There are however problems of a slightly different nature, as with musical crossover. There has undoubtedly been important scholarly work undertaken by social/cultural historians, sociologists, anthropologists, psychologists, philosophers, physicists, even economists, on music, yielding insights and perspectives unlikely to have been attainable by many musicologists. But those doing these have a highly skilled and specialised training and expertise in those disciplines; in some sense they take music as their object, but rarely investigate sounding music to the level of close engagement one would expect of a musicologist. This is not a criticism; it is not what they are trained to do, and their attentions are better spent on other aspects of music’s social situation, physical properties, the wages of musicians, and so on.

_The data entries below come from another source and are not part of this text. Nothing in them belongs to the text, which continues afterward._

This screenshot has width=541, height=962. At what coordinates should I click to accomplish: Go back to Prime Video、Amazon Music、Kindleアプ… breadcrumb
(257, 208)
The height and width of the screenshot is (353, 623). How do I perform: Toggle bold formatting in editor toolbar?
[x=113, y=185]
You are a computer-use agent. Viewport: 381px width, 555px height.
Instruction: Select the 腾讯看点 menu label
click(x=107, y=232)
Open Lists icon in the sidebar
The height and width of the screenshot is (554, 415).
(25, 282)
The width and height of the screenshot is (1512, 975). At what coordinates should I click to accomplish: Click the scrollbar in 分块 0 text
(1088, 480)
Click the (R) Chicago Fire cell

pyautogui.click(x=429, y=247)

I have spent a lot of time reading a large amount of historical scholarship – and especially a lot of historiography – and political theory in particular. I would like to think I have a reasonable grounding in historiography, after studying it for over ten years, sufficient to be able to think and write intelligently on the historiography of music, but this has been hard coming, and I know those engaged with historical writing at the centre of their work will always have a more intimate form of engagement. Similarly, others bring a long-term study of literature or philosophy or other things to bear upon their writing on music, with fruitful results.

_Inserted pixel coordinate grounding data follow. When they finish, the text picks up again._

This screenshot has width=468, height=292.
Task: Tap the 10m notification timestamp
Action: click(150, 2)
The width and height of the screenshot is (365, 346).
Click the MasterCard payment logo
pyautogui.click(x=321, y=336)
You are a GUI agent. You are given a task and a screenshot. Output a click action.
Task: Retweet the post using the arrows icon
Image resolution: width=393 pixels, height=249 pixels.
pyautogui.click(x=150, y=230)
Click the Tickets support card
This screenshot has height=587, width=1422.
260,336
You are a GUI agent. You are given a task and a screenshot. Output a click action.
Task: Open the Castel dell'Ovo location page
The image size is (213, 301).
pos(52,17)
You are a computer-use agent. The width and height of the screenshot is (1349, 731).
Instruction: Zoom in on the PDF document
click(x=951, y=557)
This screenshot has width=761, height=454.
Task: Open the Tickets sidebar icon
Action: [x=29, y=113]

But what I see in terms of much box-ticking ‘interdisciplinary’ work is much closer to what Philip describes in music. Much of this involves a handful of token references to one or other fashionable thinker (at various points it has been Jean Baudrillard, Mikhail Bahktin, Gilles Deleuze, and more recently Bruno Latour – see also this post with Judith Butler’s response to blanket application of canonical theorists). These are usually derived from secondary or tertiary literature, rarely entail an independent critical perspective on these thinkers’ work, let alone any familiarity with the wider critical tradition surrounding it. This is just scholarly tourism, a type of ‘fusion scholarship’. A handful of platitudes from an introductory cultural studies primer do not indicate a scholarly engagement with wider issues of culture, nor do a few tawdry mentions of some 25-year old work of sociology mostly disregarded now by sociologists in light of subsequent research make one into a sociologist.

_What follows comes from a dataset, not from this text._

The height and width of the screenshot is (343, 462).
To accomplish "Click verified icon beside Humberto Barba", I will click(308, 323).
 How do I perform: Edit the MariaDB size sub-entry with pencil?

To adapt Philip’s words: a musicologist cannot quickly become a philosopher or a sociologist or an historian any more than they can speak Japanese in the same amount of time. And tepid interdisciplinary projects exist precisely because musicologists have failed to grapple with highly developed scholarly and critical apparatuses in other disciplinary fields. Fusions of ‘bluff your way in sociology/cultural history/philosophy/etc’ with music have become an ubiquitous scholarly sub-genre which may win plaudits and advancement for their authors from others who either know no better, or are engaged in a comparably cynical game themselves, but are relevant to the future of musicology only in the sense that Katherine Jenkins is relevant to the future of opera.

Genuinely expert and skilled interdisciplinary work is important, and all scholars should read widely around other disciplines. But let us stop pretending musicians can become qualified to work within another disciplinary field without an extended period of study, any more than a cultural historian can quickly gain expertise in neo-Riemannian analysis when they approach it with little if any analytical background. Except to naive readers, a decorative smattering of terms from Deleuze does not a scholarly work make.